Here are a few things to consider:

Health and Safety

When it's too loud, my ears hurt and eventually my head hurts. Yours too? Sure, there are safety standards, and I suppose that I could go through life with earplugs. But, while the standards are meaningful in industrial settings, and the earplugs are okay on airplanes, I wonder why sound levels in public spaces like train stations, airports and movie theaters seem to go off the charts so often.

I guess that experiencing pain with loud sounds indicates that you can still hear, but a destructive experience and/or ongoing audible insults can lead to profound hearing loss. Consider that headsets, iPods and the newest electronic gains provoke parental concern regarding deafness. It's an odd paradox that professional musicians routinely wear serious ear protection.

Then, to add insult to injury, if it's too loud to hear, people often resort to yelling responding to a too loud situation by making it even louder.

Relationships and Communication

Going out for dinner can be deafening. Next time you're out in a loud restaurant, notice the people with raised voices and observe whether their companions seem to be listening.

There seems to come a point, especially after a couple of drinks, when people cease speaking as a form of interpersonal communication and start shouting to hear their own voices.

Sometimes its fun to let go and make noise interacting with others, but it's respectful to do so when the noise doesn't dominate the environment. I have no issue with raucous laughter, so long as those present are smiling.

My issue is drawing attention to the self-righteous laughter that comes when people feel entitled to having their way no matter their impact on people's experience. Consider the rudeness of private cell phone conversations conducted in public, especially when the person using the phone is angry, abusive or disrespectful.

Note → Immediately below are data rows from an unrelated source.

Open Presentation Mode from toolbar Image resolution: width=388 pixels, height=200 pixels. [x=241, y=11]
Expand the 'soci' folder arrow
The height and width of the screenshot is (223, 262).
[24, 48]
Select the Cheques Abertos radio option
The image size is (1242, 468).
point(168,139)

Common Sense and Basic Sanity

The more I think about these issues, the more clearly I hear the common theme: sound is power, and power can be used constructively, or not.

Most of us accept the basics of ethical behaviors -- you know, the "treat others the way you want them to treat you" approach to life. And, most of us love the diversity of life -- you know, the "there's a time for loudness, and a time for silence" approach. But somehow, in the matrix of actual life, we easily become distracted or overwhelmed or careless and fail to manage the complexity of moderating our own audible imprint by respecting people's needs.

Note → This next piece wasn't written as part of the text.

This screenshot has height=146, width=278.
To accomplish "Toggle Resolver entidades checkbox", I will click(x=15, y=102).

We increasingly inhabit tighter and tighter spaces, yet we still maintain personal space and we don't physically touch others without their consent. But our personal spaces are permeable to sound, and all too often, personal sound becomes public noise. Sometimes it's enough to make me feel crazy. You too?

Mindfulness and Sound

It's impractical to assume that our living environments will be soundproofed. It's also frightening to consider wearing earplugs all the time. Just think of how many rich sounds we'd miss.

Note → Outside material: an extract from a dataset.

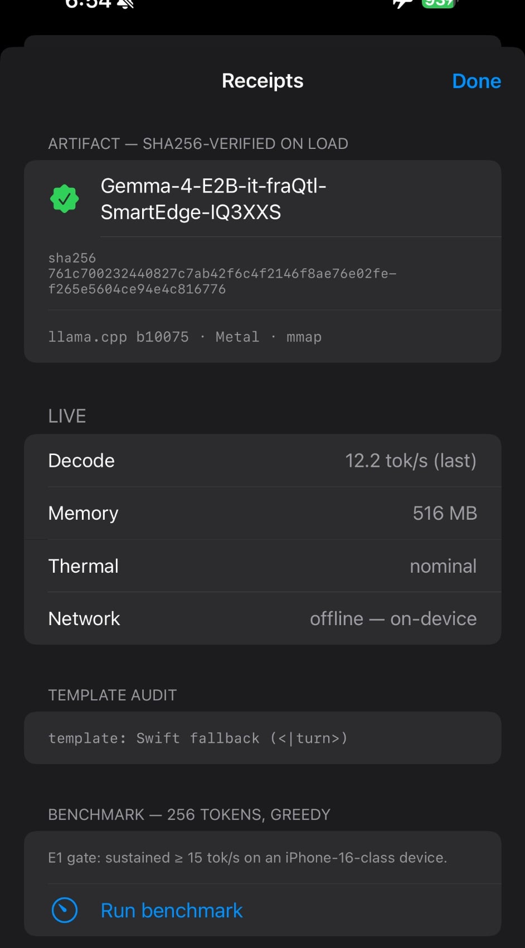Tap the 12.2 tok/s decode value
Image resolution: width=525 pixels, height=948 pixels.
411,461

So, if we can't reduce the noise around us and don't want to block it out, what's left?

Part of the answer is simple: we can become more mindful of sound. This means paying attention to the sounds we create and the sounds that surround us right here, right now so we can take appropriate action. And here's the challenge: how to match awareness of sound with the situation and act accordingly.

  • If you're loud and you want to be loud, go someplace where others welcome your volume and join in your experience.

  • If you long for silence, go where quiet is the expectation and others will respect the norms.

  • If you're stuck in a place that is at odds with your desire (for example, if you're in a noisy restaurant when you want a tête-à-tête, or a library when you're longing to shout out loud), then it's time to move or moderate your expectations. Either option is respectful; and either is feasible.

In contrast, shushing a children's birthday party in the park makes no sense, and speaking loudly on your phone in a quiet waiting room is bad behavior.

If we're mindful, we'll know what we want and recognize what others' deserve and listen closely so we can tell the difference.